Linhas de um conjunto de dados

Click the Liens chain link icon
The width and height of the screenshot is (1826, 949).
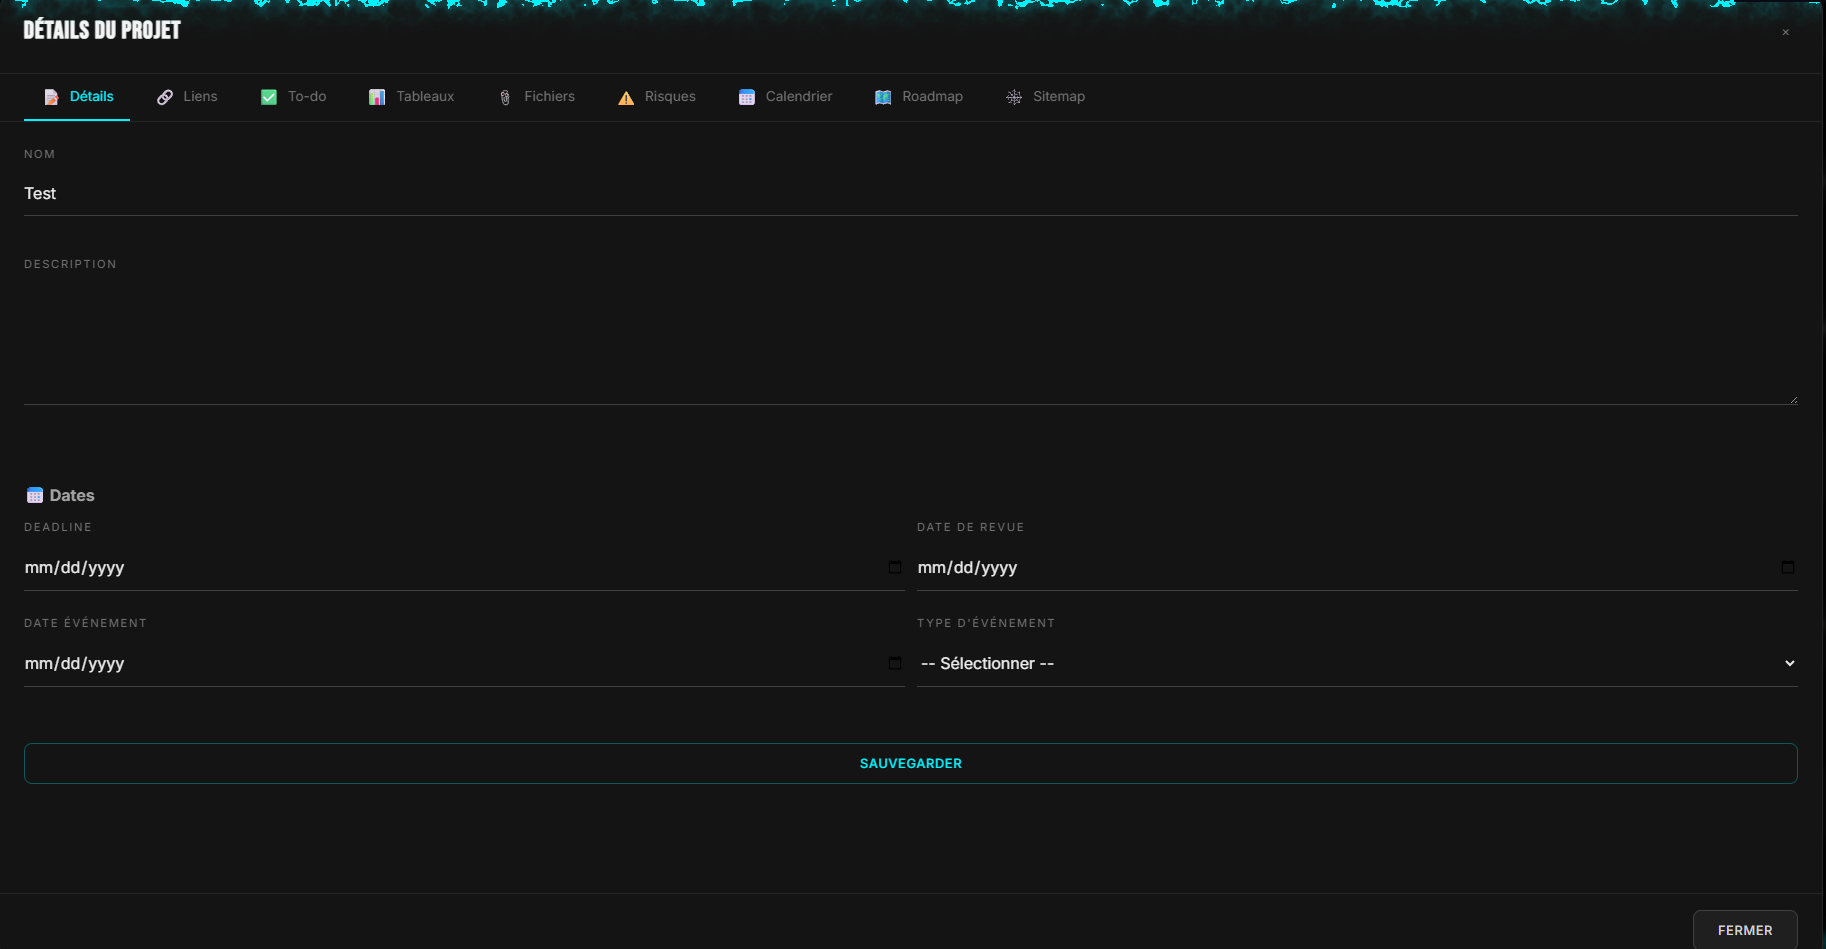tap(165, 97)

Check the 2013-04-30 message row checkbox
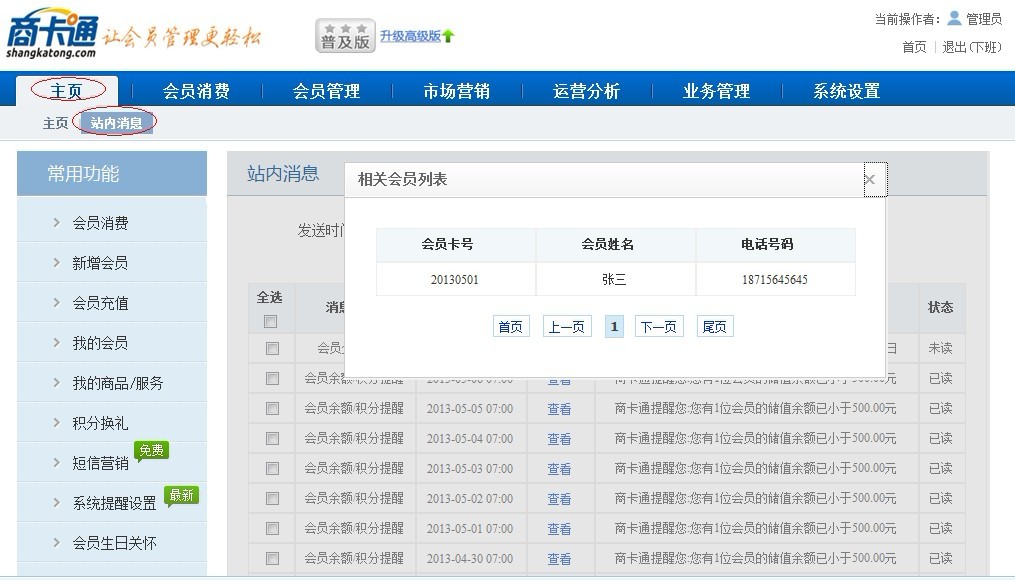point(272,559)
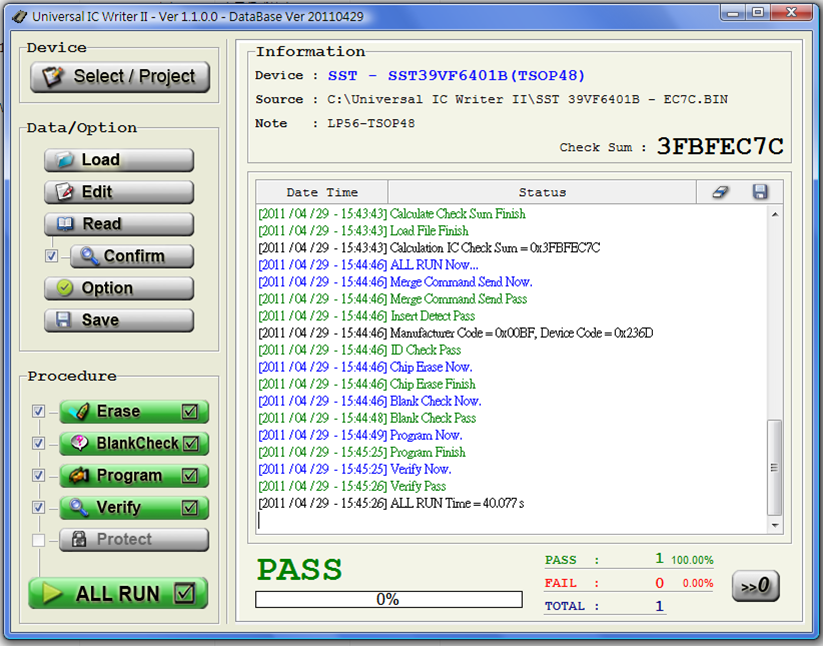Image resolution: width=823 pixels, height=646 pixels.
Task: Click the Status column header
Action: [x=542, y=191]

**O que se pede:**
Devolva, sem nenhuma alteração, todas as linhas de todos os itens acima, omitindo as imagens na resposta.

**Resposta completa:**
Click the Liens chain link icon
The width and height of the screenshot is (1826, 949).
tap(165, 97)

Check the 2013-04-30 message row checkbox
point(272,559)
Image resolution: width=823 pixels, height=646 pixels.
Task: Click the Status column header
Action: [x=542, y=191]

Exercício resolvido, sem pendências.